Exactly as they stand, set down the following records once more.

[Exercise input — start]

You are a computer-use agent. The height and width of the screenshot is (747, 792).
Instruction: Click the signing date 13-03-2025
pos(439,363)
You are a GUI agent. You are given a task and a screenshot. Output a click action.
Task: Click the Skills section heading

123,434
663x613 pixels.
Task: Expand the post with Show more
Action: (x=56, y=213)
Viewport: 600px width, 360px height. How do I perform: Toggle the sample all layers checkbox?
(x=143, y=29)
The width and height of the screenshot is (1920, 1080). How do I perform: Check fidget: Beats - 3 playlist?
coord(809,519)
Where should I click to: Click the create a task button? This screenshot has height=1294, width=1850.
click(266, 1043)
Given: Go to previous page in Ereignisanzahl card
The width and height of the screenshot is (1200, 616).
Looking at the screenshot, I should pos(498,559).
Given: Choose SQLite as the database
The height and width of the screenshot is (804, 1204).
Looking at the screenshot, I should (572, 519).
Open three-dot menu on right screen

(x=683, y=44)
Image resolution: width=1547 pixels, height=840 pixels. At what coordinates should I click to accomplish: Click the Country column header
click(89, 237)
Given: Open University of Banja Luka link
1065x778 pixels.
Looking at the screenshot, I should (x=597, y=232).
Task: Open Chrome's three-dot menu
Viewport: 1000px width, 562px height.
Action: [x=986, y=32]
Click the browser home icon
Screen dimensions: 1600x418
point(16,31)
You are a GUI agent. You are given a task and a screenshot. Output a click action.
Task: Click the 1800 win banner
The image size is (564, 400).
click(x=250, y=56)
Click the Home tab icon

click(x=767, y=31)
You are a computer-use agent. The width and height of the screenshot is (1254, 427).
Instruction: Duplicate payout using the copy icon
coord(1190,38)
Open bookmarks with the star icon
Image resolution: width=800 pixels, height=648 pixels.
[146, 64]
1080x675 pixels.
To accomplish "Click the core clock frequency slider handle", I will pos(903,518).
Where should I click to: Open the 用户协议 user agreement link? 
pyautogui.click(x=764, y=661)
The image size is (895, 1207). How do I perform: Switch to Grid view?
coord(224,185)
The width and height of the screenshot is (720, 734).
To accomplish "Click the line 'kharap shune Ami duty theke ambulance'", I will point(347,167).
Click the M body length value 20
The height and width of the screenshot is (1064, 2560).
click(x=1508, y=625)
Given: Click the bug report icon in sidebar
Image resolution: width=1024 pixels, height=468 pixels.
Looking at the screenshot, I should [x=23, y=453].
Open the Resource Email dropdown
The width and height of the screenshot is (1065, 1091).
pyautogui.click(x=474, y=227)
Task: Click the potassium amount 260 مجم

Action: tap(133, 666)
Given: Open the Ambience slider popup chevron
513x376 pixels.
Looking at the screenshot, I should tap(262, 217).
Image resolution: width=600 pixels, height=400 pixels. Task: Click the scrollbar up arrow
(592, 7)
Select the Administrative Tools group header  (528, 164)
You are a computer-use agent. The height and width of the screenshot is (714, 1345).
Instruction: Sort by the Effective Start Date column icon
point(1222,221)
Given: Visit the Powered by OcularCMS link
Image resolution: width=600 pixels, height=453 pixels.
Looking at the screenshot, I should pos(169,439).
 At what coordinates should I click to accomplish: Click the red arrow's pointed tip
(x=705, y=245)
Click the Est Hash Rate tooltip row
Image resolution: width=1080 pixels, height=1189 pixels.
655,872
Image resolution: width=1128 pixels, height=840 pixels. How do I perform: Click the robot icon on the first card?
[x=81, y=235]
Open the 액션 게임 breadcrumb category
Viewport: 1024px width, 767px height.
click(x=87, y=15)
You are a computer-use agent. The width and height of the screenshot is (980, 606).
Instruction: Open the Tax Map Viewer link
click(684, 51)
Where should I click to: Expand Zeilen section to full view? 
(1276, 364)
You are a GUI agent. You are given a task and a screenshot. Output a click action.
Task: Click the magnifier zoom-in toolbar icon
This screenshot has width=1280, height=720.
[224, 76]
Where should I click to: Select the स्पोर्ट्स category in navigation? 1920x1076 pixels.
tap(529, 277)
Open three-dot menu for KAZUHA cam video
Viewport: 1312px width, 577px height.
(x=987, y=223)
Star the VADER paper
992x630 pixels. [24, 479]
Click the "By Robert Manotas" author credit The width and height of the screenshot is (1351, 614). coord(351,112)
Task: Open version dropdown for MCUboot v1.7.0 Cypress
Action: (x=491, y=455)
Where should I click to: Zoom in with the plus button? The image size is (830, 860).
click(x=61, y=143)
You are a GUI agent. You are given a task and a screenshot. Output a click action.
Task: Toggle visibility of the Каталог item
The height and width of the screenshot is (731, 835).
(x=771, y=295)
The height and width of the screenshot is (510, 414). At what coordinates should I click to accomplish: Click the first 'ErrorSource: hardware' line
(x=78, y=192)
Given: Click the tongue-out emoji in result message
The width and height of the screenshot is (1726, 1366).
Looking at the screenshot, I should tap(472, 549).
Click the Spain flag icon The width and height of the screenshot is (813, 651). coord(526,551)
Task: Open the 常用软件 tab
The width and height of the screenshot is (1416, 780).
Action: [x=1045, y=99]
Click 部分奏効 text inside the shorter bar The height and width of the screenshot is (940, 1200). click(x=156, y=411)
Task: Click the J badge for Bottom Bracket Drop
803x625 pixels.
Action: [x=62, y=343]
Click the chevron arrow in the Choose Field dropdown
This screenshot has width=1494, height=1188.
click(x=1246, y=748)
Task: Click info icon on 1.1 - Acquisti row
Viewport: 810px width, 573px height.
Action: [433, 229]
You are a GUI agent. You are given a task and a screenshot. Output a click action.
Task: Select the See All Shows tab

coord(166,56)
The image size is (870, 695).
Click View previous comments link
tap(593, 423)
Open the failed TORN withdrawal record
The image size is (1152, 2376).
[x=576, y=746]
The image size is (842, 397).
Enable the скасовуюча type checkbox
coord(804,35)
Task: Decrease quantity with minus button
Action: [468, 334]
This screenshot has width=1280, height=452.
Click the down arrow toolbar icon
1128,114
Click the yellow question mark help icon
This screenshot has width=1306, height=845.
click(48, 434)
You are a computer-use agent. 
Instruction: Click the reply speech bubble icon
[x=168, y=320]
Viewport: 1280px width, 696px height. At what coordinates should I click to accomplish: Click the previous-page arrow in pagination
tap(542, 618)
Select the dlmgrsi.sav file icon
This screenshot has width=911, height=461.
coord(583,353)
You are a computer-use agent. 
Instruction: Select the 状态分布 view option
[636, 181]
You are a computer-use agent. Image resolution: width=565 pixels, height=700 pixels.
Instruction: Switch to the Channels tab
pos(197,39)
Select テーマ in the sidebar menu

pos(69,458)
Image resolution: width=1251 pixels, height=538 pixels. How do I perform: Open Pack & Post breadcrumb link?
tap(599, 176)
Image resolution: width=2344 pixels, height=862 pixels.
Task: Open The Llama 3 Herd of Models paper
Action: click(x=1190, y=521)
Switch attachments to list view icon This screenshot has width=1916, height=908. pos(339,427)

[Exercise input — finish]

◆ **Answer to this task**
You are a computer-use agent. The height and width of the screenshot is (747, 792).
Instruction: Click the signing date 13-03-2025
pos(439,363)
You are a GUI agent. You are given a task and a screenshot. Output a click action.
Task: Click the Skills section heading

123,434
663x613 pixels.
Task: Expand the post with Show more
Action: (x=56, y=213)
Viewport: 600px width, 360px height. How do I perform: Toggle the sample all layers checkbox?
(x=143, y=29)
The width and height of the screenshot is (1920, 1080). How do I perform: Check fidget: Beats - 3 playlist?
coord(809,519)
Where should I click to: Click the create a task button? This screenshot has height=1294, width=1850.
click(266, 1043)
Given: Go to previous page in Ereignisanzahl card
The width and height of the screenshot is (1200, 616).
Looking at the screenshot, I should pos(498,559).
Given: Choose SQLite as the database
The height and width of the screenshot is (804, 1204).
Looking at the screenshot, I should (572, 519).
Open three-dot menu on right screen

(x=683, y=44)
Image resolution: width=1547 pixels, height=840 pixels. At what coordinates should I click to accomplish: Click the Country column header
click(89, 237)
Given: Open University of Banja Luka link
1065x778 pixels.
Looking at the screenshot, I should (x=597, y=232).
Task: Open Chrome's three-dot menu
Viewport: 1000px width, 562px height.
Action: [x=986, y=32]
Click the browser home icon
Screen dimensions: 1600x418
point(16,31)
You are a GUI agent. You are given a task and a screenshot. Output a click action.
Task: Click the 1800 win banner
The image size is (564, 400).
click(x=250, y=56)
Click the Home tab icon

click(x=767, y=31)
You are a computer-use agent. The width and height of the screenshot is (1254, 427).
Instruction: Duplicate payout using the copy icon
coord(1190,38)
Open bookmarks with the star icon
Image resolution: width=800 pixels, height=648 pixels.
[146, 64]
1080x675 pixels.
To accomplish "Click the core clock frequency slider handle", I will pos(903,518).
Where should I click to: Open the 用户协议 user agreement link? 
pyautogui.click(x=764, y=661)
The image size is (895, 1207). How do I perform: Switch to Grid view?
coord(224,185)
The width and height of the screenshot is (720, 734).
To accomplish "Click the line 'kharap shune Ami duty theke ambulance'", I will point(347,167).
Click the M body length value 20
The height and width of the screenshot is (1064, 2560).
click(x=1508, y=625)
Given: Click the bug report icon in sidebar
Image resolution: width=1024 pixels, height=468 pixels.
Looking at the screenshot, I should [x=23, y=453].
Open the Resource Email dropdown
The width and height of the screenshot is (1065, 1091).
pyautogui.click(x=474, y=227)
Task: Click the potassium amount 260 مجم

Action: tap(133, 666)
Given: Open the Ambience slider popup chevron
513x376 pixels.
Looking at the screenshot, I should tap(262, 217).
Image resolution: width=600 pixels, height=400 pixels. Task: Click the scrollbar up arrow
(592, 7)
Select the Administrative Tools group header  (528, 164)
You are a computer-use agent. The height and width of the screenshot is (714, 1345).
Instruction: Sort by the Effective Start Date column icon
point(1222,221)
Given: Visit the Powered by OcularCMS link
Image resolution: width=600 pixels, height=453 pixels.
Looking at the screenshot, I should pos(169,439).
 At what coordinates should I click to accomplish: Click the red arrow's pointed tip
(x=705, y=245)
Click the Est Hash Rate tooltip row
Image resolution: width=1080 pixels, height=1189 pixels.
655,872
Image resolution: width=1128 pixels, height=840 pixels. How do I perform: Click the robot icon on the first card?
[x=81, y=235]
Open the 액션 게임 breadcrumb category
Viewport: 1024px width, 767px height.
click(x=87, y=15)
You are a computer-use agent. The width and height of the screenshot is (980, 606).
Instruction: Open the Tax Map Viewer link
click(684, 51)
Where should I click to: Expand Zeilen section to full view? 
(1276, 364)
You are a GUI agent. You are given a task and a screenshot. Output a click action.
Task: Click the magnifier zoom-in toolbar icon
This screenshot has width=1280, height=720.
[224, 76]
Where should I click to: Select the स्पोर्ट्स category in navigation? 1920x1076 pixels.
tap(529, 277)
Open three-dot menu for KAZUHA cam video
Viewport: 1312px width, 577px height.
(x=987, y=223)
Star the VADER paper
992x630 pixels. [24, 479]
Click the "By Robert Manotas" author credit The width and height of the screenshot is (1351, 614). coord(351,112)
Task: Open version dropdown for MCUboot v1.7.0 Cypress
Action: (x=491, y=455)
Where should I click to: Zoom in with the plus button? The image size is (830, 860).
click(x=61, y=143)
You are a GUI agent. You are given a task and a screenshot. Output a click action.
Task: Toggle visibility of the Каталог item
The height and width of the screenshot is (731, 835).
(x=771, y=295)
The height and width of the screenshot is (510, 414). At what coordinates should I click to accomplish: Click the first 'ErrorSource: hardware' line
(x=78, y=192)
Given: Click the tongue-out emoji in result message
The width and height of the screenshot is (1726, 1366).
Looking at the screenshot, I should tap(472, 549).
Click the Spain flag icon The width and height of the screenshot is (813, 651). coord(526,551)
Task: Open the 常用软件 tab
The width and height of the screenshot is (1416, 780).
Action: [x=1045, y=99]
Click 部分奏効 text inside the shorter bar The height and width of the screenshot is (940, 1200). click(x=156, y=411)
Task: Click the J badge for Bottom Bracket Drop
803x625 pixels.
Action: [x=62, y=343]
Click the chevron arrow in the Choose Field dropdown
This screenshot has width=1494, height=1188.
click(x=1246, y=748)
Task: Click info icon on 1.1 - Acquisti row
Viewport: 810px width, 573px height.
Action: [433, 229]
You are a GUI agent. You are given a task and a screenshot. Output a click action.
Task: Select the See All Shows tab

coord(166,56)
The image size is (870, 695).
Click View previous comments link
tap(593, 423)
Open the failed TORN withdrawal record
The image size is (1152, 2376).
[x=576, y=746]
The image size is (842, 397).
Enable the скасовуюча type checkbox
coord(804,35)
Task: Decrease quantity with minus button
Action: [468, 334]
This screenshot has width=1280, height=452.
Click the down arrow toolbar icon
1128,114
Click the yellow question mark help icon
This screenshot has width=1306, height=845.
click(48, 434)
You are a computer-use agent. 
Instruction: Click the reply speech bubble icon
[x=168, y=320]
Viewport: 1280px width, 696px height. At what coordinates should I click to accomplish: Click the previous-page arrow in pagination
tap(542, 618)
Select the dlmgrsi.sav file icon
This screenshot has width=911, height=461.
coord(583,353)
You are a computer-use agent. 
Instruction: Select the 状态分布 view option
[636, 181]
You are a computer-use agent. Image resolution: width=565 pixels, height=700 pixels.
Instruction: Switch to the Channels tab
pos(197,39)
Select テーマ in the sidebar menu

pos(69,458)
Image resolution: width=1251 pixels, height=538 pixels. How do I perform: Open Pack & Post breadcrumb link?
tap(599, 176)
Image resolution: width=2344 pixels, height=862 pixels.
Task: Open The Llama 3 Herd of Models paper
Action: click(x=1190, y=521)
Switch attachments to list view icon This screenshot has width=1916, height=908. pos(339,427)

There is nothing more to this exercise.